Ottawa

The Dutch, oil and Thomas Mulcair

Stephen Gordon considers the question of Dutch Disease.

The appreciating Canadian dollar has little to do with the decline in manufacturing; employment has been declining worldwide for decades. Changes in relative prices are more important. Producer prices for manufactured goods have increased by about 15 per cent since 2002, while the Bank of Canada’s commodity price index has more than doubled. Any attempt to promote manufacturing exports by depreciating the dollar is doomed to fail, since a lower Canadian dollar will also benefit resource exporters. Capital and labour will always move from sectors where prices are soft to sectors where demand is strong, regardless of what the exchange rate is doing.

The NDP leader was asked after QP yesterday about his comments on the oil industry and the reaction of Saskatchewan Premier Brad Wall.

Reporter: Brad Wall has taken exception to your comments on the weekend, saying that they’re divisive to claim that the energy sector is the problem in Canada.  How do you respond to Mr. Wall?

Mulcair: Well, you’d have to find anywhere where I’ve ever said that. What I have been saying for months and indeed years is that you have to take the sustainable development approach and it has to apply to all sectors. This is not just a question of the oil sands. This is as equally applicable with regard to the export of raw logs. We have this sad tendency in Canada not to add the value here so we export the bitumen in its rawest form to the Texas Gulf Coast at WTI, West Texas Intermediate prices while the East Coast is buying at brent crude prices, quite a bit higher, paying a premium for all their gas and all their other products, instead of shipping some of that east where we could have the jobs in Canada. Just Keystone XL, to name one of the pipelines, would export 40,000 upgrading and refining jobs to the United States. That’s the tragedy of the choices that the Conservatives are making, all the while subsidizing that industry.  So it has had an effect of hollowing out the manufacturing sector. It’s demonstrable. It’s measurable. And it’s been proven. 

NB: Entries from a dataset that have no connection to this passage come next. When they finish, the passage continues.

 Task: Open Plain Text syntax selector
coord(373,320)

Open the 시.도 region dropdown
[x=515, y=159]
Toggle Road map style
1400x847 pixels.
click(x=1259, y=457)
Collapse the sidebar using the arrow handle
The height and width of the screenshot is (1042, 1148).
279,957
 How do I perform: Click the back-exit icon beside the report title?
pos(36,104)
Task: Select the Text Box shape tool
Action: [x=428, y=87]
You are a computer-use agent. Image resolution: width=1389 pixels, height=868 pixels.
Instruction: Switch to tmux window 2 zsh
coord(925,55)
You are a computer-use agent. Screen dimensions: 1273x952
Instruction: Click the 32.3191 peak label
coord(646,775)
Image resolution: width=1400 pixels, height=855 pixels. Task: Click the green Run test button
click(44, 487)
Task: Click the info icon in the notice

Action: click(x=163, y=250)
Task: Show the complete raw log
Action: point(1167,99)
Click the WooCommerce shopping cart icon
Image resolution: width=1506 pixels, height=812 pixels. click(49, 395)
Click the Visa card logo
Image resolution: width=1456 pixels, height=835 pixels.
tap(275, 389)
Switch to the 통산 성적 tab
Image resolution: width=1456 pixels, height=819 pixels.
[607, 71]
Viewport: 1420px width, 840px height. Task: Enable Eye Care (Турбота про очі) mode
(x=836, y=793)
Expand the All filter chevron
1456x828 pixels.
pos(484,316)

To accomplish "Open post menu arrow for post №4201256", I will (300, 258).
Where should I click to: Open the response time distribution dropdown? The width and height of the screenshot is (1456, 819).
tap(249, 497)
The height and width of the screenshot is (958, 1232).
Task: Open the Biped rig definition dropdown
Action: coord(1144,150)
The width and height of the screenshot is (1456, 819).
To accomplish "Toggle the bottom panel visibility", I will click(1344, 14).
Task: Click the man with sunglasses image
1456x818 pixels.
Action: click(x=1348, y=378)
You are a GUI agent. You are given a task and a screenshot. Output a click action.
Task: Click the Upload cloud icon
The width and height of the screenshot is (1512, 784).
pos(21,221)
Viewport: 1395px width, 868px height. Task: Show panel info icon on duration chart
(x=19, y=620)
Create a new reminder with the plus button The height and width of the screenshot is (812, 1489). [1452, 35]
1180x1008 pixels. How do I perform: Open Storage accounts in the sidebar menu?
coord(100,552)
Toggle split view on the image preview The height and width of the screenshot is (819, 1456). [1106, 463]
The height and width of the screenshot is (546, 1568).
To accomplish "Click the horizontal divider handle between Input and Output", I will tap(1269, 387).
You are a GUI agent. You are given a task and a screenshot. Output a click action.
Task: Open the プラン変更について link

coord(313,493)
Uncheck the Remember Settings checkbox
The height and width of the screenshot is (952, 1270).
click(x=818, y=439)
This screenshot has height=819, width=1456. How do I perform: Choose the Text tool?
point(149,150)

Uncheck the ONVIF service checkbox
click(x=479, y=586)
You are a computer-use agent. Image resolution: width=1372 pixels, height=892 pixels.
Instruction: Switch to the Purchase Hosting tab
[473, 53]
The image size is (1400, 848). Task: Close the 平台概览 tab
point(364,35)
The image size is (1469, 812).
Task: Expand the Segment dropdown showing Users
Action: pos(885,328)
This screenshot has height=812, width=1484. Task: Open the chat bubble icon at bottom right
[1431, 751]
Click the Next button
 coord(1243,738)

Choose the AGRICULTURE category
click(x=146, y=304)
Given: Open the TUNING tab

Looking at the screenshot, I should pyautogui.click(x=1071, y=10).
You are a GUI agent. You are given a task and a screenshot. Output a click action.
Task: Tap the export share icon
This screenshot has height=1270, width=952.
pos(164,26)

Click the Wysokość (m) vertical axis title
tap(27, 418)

The Conservatives can send out different people to say different things. Our argument is with this Conservative government in that House with the priorities that they have. Continuing to subsidize the oil companies that are operating in the oil sands right now makes no economic sense. We have to make sure that they assume the costs in this generation. We’re living on the backs of future generations, a massive ecological, economic and social debt—the largest in our history. Indeed, we will become the first generation in Canadian history to leave less to the next generation than what we ourselves received. To me, that’s just unacceptable…

I think that if anybody reads what I’m saying it applies to all regions and all aspects of the economy. The basic rules of sustainable development—internalization of costs over the life cycle of a product, polluter pay, user pay—applies as much in the case of raw logs being shipped out from one province or the way we’re exploiting the oil sands in another. It’s not specific to one region of the country so there’s nothing divisive about it. It’s a vision that opposes that of the Conservatives which is hell-bent-for-leather to develop as quickly as we can, irrespective of the environmental degradation and the cleanup that we’re going to leave to future generations.  They’re going to be stuck with the bill for the cleanup of the air, the soil and the water that we’re fouling now. Look at the price tag in today’s report to get an idea of the price tag we’re leaving to future generations. You’ll understand why this cuts across provincial and sectoral boundaries. This is not specific to one province or to one area of activity. That’s what they would like to make the debate about. But the debate is actually about sustainable development, one vision for the country, that of the Conservatives which is take whatever you can right now, let tomorrow take care of itself. Our vision which is let’s leave something to future generations, we want to put in place a system of green renewable energy across the country, that’s our type of vision instead of continuing to exploit the way we’re doing it now. Those two visions will continue to be confronted and I’ll take them on one step at a time.